Comment cette arme de guerre qu’on croyait d’une autre époque s’offre t’elle une seconde jeunesse sanglante avec le trafic de drogue ?

La kalachnikov est devenue est arme très facile à se procurer depuis la fin des conflits dans les Balkans. Tout particulièrement dans le sud (Bouches-du-Rhône et Var) où une plaque tournante s’est constituée entre les caïds de la région et des mafieux originaires d’Europe de l’est, souvent des anciens militaires des Balkans installés sur la cote d’azur et qui refourguent les armes des guerres passées à prix cassées. Aujourd’hui on peut acheter une kalachnikov en France à partir de 400 euros.
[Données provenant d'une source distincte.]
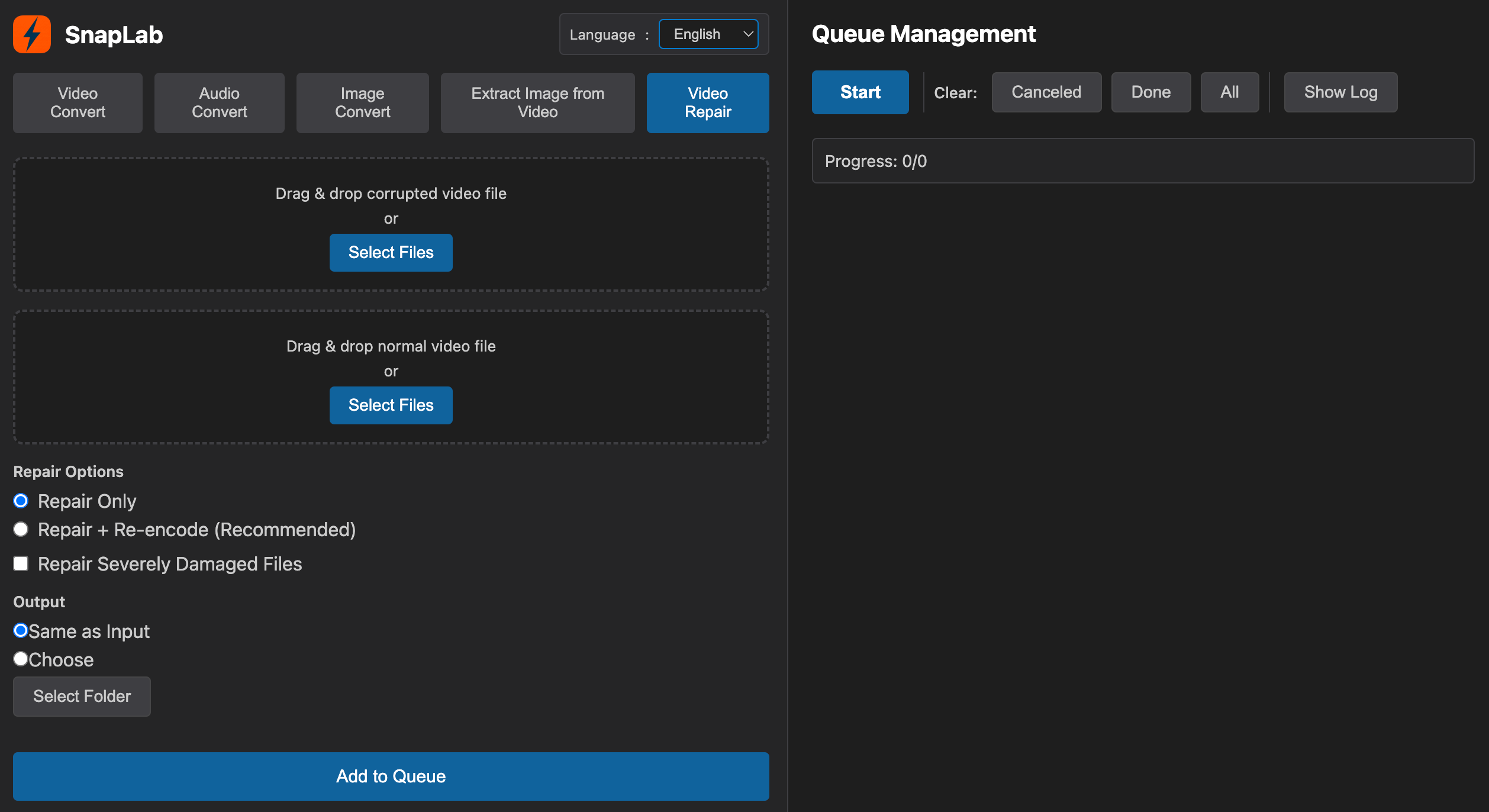Viewport: 1489px width, 812px height.
Task: Open the Language dropdown set to English
Action: tap(708, 34)
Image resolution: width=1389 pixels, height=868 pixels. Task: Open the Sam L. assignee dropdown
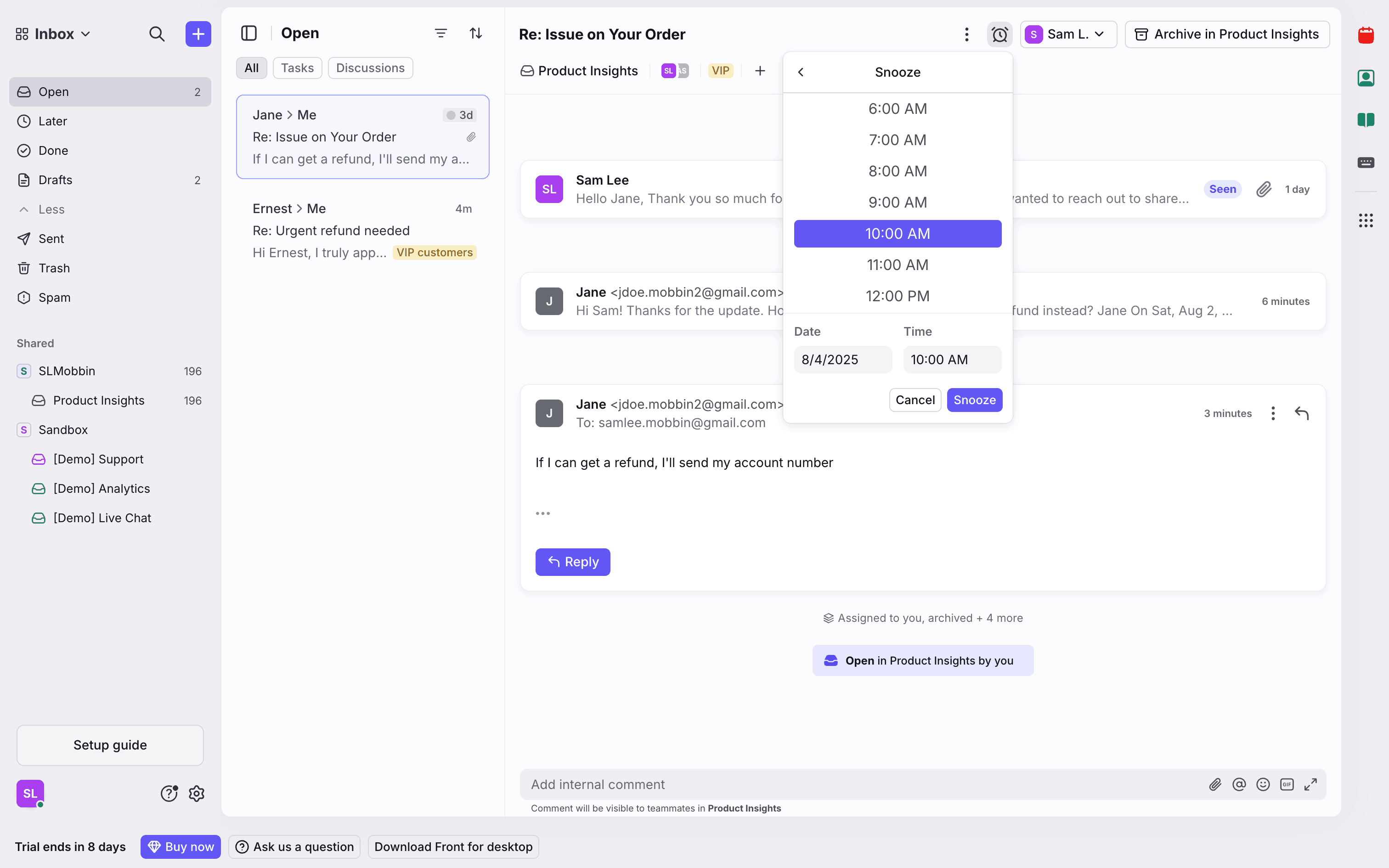click(x=1067, y=34)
Même le moindre petit brigand semble pouvoir s’armer lourdement. De gros moyens pour des butins souvent dérisoires, comme lors du braquage d’un « Brico Marché » à Vitrolles, fin novembre. Les cambrioleurs qui ont tiré à l’arme de guerre sur les policiers, blessant mortellement l’un d’entre eux avait volé des produits surgelés…

Une violence hallucinante pour un butin dérisoire. Il semblerait que la « kalach » exerce une fascination parmi les criminels. L’arme de Scarface est perçue comme un symbole de puissance par les bandits, ce qui explique peut être cette violence disproportionnée.

Les vols à mains armées se sont multipliés à vitesse grand V dans la région Marseillaise : 800 l’an passé dans les bouches du Rhône, soit deux fois plus qu’à Paris, et le cru 2011 s’annonce encore bien pire dans le sud. Les saisies d’armes sur le territoire français sont également en forte hausse : 2700 saisies en 2010, soit + 70% par rapport à l’année précédente.

La montée de la violence s’explique aussi par le fait que Les caïds d’aujourd’hui sont très différents de ceux du passé, Zampa et les autres. Le système de grand banditisme très hiérarchisé, où le respect du chef était une règle sacrée pour survivre dans le milieu, est révolu. Désormais le milieu est parcellaire, un cas de figure beaucoup plus propice aux éclatements de violence. De nombreux petits groupes se disputant la part du magot. Et armés de Kalachnikovs, ils se croient certainement plus puissants qu’ils ne le sont vraiment.